Afdeling bestuursrechtspraak vraagt conclusie over gedoogbeslissing

Gepubliceerd op 4 september 2018

De voorzitter van de Afdeling bestuursrechtspraak van de Raad van State heeft een conclusie gevraagd aan staatsraad advocaat-generaal Widdershoven over de gedoogbeslissing.

Uit de rechtspraak van de Afdeling bestuursrechtspraak valt op te maken dat een gedoogbeslissing voor de gedoogde (de overtreder) als regel geen besluit is in de zin van de Algemene wet bestuursrecht. Maar op die regel bestaan uitzonderingen. Omwonenden kunnen bijvoorbeeld wel tegen een gedoogbeslissing in bezwaar bij het bestuursorgaan en in beroep bij de rechter.

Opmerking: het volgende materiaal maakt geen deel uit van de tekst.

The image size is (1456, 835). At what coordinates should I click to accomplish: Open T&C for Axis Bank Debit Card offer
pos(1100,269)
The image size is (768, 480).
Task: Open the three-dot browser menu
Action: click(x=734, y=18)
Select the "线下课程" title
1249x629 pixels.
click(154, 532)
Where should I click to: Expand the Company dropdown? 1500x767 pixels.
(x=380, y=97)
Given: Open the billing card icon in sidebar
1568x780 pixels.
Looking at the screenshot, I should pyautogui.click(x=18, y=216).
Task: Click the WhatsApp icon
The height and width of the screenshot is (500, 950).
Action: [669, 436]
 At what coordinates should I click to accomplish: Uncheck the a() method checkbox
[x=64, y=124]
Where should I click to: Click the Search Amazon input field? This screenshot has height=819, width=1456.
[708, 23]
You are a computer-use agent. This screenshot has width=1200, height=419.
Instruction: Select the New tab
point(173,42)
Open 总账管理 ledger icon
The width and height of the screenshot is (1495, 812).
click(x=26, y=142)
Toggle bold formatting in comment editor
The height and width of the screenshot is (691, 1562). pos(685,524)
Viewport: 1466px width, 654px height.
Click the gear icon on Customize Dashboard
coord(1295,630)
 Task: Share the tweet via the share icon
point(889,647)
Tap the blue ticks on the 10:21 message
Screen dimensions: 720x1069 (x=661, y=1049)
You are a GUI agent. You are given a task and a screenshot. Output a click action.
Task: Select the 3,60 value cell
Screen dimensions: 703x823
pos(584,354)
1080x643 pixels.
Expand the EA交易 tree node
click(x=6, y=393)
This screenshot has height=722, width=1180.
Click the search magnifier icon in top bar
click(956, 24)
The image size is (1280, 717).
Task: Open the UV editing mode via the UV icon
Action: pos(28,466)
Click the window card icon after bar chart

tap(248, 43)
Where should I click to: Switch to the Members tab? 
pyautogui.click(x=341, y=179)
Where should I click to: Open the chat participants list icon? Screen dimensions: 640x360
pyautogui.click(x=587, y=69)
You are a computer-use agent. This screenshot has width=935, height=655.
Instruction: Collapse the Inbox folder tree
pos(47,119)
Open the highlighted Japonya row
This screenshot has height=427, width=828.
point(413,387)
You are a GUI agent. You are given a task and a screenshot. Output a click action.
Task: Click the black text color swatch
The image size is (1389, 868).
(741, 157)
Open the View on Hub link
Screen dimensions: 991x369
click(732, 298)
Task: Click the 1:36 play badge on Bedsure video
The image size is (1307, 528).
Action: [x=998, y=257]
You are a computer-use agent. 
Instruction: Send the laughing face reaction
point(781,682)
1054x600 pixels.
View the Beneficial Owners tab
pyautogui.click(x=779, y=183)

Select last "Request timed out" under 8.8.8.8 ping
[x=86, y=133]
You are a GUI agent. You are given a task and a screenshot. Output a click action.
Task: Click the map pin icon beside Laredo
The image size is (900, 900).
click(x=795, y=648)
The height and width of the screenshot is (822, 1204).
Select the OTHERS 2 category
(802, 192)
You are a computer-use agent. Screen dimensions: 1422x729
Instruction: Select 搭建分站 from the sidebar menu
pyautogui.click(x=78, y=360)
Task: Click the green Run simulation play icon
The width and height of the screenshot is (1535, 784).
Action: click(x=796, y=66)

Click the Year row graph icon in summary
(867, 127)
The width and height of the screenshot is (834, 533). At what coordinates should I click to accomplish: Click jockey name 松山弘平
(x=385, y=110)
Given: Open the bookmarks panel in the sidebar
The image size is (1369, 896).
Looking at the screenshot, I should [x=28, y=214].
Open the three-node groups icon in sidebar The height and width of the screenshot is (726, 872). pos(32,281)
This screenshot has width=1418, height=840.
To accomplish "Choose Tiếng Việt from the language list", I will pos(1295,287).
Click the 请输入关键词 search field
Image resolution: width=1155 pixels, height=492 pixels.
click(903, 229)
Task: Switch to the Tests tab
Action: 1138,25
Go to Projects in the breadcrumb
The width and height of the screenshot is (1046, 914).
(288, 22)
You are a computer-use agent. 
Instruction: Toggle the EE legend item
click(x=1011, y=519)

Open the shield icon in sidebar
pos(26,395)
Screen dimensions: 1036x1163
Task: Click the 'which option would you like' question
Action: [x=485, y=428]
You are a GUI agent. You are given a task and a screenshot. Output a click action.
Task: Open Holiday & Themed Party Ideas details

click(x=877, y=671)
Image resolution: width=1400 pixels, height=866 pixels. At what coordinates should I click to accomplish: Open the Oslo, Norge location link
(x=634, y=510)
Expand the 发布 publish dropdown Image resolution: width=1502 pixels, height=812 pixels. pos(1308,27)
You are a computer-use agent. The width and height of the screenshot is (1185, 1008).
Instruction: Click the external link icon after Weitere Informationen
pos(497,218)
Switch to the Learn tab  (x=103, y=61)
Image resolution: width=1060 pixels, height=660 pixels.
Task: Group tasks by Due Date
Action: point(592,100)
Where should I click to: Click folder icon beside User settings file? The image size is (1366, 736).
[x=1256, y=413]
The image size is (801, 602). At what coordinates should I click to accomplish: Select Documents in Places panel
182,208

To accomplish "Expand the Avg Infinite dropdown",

Verzoek aan staatsraad advocaat-generaal

Alleen tegen besluiten in de zin van de Algemene wet bestuursrecht kan bezwaar en beroep worden ingediend. Voor de vraag of er voor de gedoogde een bezwaar- en beroepsmogelijkheid is tegen een gedoogbeslissing, is dus bepalend of deze beslissing met de daaraan verbonden voorwaarden een besluit is of niet. De voorzitter van de Afdeling bestuursrechtspraak heeft aan staatsraad advocaat-generaal Widdershoven gevraagd om in zijn conclusie op deze vraag in te gaan, en daarbij de belangen van de gedoogde en eventuele derden te betrekken.

Achtergrond

De conclusie wordt gevraagd in een zaak waarbij het college van burgemeester en wethouders van Bladel een 'persoonsgebonden gedoogbeschikking' heeft verleend aan de eigenaar van een perceel waarop sinds 1933 een bouwwerk staat. Aan de beslissing is de voorwaarde verbonden dat de gedoogtoestemming vervalt zodra de eigenaar het perceel verkoopt of als hij overlijdt. Volgens de eigenaar wordt hij door de gedoogbeslissing beperkt in zijn eigendomsrecht en moet hij de zaak daarom aan de bestuursrechter kunnen voorleggen. De rechtbank Oost-Brabant verklaarde zijn beroep tegen de gedoogbeslissing echter niet-ontvankelijk. Naar het oordeel van de rechtbank is de beslissing geen besluit om te handhaven, maar een uitstel van het gebruik van de handhavingsbevoegdheid. Om die reden kan er naar het oordeel van de rechtbank tegen de beslissing geen bezwaar worden gemaakt of beroep worden ingediend. De eigenaar is het daar niet mee eens en is tegen de uitspraak van de rechtbank in hoger beroep gekomen bij de Afdeling bestuursrechtspraak.

Verdere verloop van de procedure

De Afdeling bestuursrechtspraak zal de zaak met nummer 201801734/1 op 9 november 2018 op een rechtszitting van een grote kamer behandelen. Een grote kamer bestaat uit vijf staatsraden. De staatsraad advocaat-generaal heeft daarna zes weken de tijd om een conclusie te nemen. Partijen krijgen vervolgens de mogelijkheid om daarop te reageren. Hierna zal de Afdeling bestuursrechtspraak uitspraak doen in deze zaak.

Nemen van een conclusie

De conclusie van de staatsraad advocaat-generaal geeft voorlichting aan de Afdeling bestuursrechtspraak, maar bindt haar niet. Met het nemen van een conclusie door de staatsraad advocaat-generaal wordt meer dan met de rechterlijke uitspraak zelf gelegenheid geboden om een rechtsvraag te plaatsen in een breder verband. De conclusie draagt bij aan de rechtseenheid en rechtsontwikkeling.